### [Work instructions]
**1)** Name every module that the first code block of the SQEPR notebook page imports, the one labeled "[1]:".
**2)** Write the next part of the SQEPR notebook page, starting after its last line.

### [Selection]
********************

Sparse Q-Exponential Process Regression (SQEPR)

Overview

In this notebook, we’ll overview how to use SGPR in which the inducing point locations are learned.

[1]:
import math
import torch
import qpytorch
import tqdm.notebook as tqdm
from matplotlib import pyplot as plt

# Make plots inline
%matplotlib inline

For this example notebook, we’ll be using the elevators UCI dataset used in the paper. Running the next cell downloads a copy of the dataset that has already been scaled and normalized appropriately. For this notebook, we’ll simply be splitting the data using the first 80% of the data as training and the last 20% as testing.

Note: Running the next cell will attempt to download a ~400 KB dataset file to the current directory.

[2]:
import urllib.request
import os
from scipy.io import loadmat
from math import floor


# this is for running the notebook in our testing framework
smoke_test = ('CI' in os.environ)

********************

[Records for finding displayed items]
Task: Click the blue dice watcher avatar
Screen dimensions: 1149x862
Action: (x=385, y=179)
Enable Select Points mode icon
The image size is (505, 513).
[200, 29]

********************

### [Final answers]
**1)** math, torch, qpytorch, tqdm.notebook (imported as tqdm), and pyplot from matplotlib (imported as plt)

**2)**
if not smoke_test and not os.path.isfile('../elevators.mat'):
    print('Downloading \'elevators\' UCI dataset...')
    urllib.request.urlretrieve('https://drive.google.com/uc?export=download&id=1jhWL3YUHvXIaftia4qeAyDwVxo6j1alk', '../elevators.mat')


if smoke_test:  # this is for running the notebook in our testing framework
    X, y = torch.randn(1000, 3), torch.randn(1000)
else:
    data = torch.Tensor(loadmat('../elevators.mat')['data'])
    X = data[:, :-1]
    X = X - X.min(0)[0]
    X = 2 * (X / X.max(0)[0]) - 1
    y = data[:, -1]


train_n = int(floor(0.8 * len(X)))
train_x = X[:train_n, :].contiguous()
train_y = y[:train_n].contiguous()

test_x = X[train_n:, :].contiguous()
test_y = y[train_n:].contiguous()

if torch.cuda.is_available():
    train_x, train_y, test_x, test_y = train_x.cuda(), train_y.cuda(), test_x.cuda(), test_y.cuda()
[3]:
X.size()
[3]:
torch.Size([16599, 18])

Defining the SQEPR Model

We now define the QEP model. For more details on the use of QEP models, see our simpler examples. This model constructs a base scaled RBF kernel, and then simply wraps it in an InducingPointKernel. Other than this, everything should look the same as in the simple QEP models.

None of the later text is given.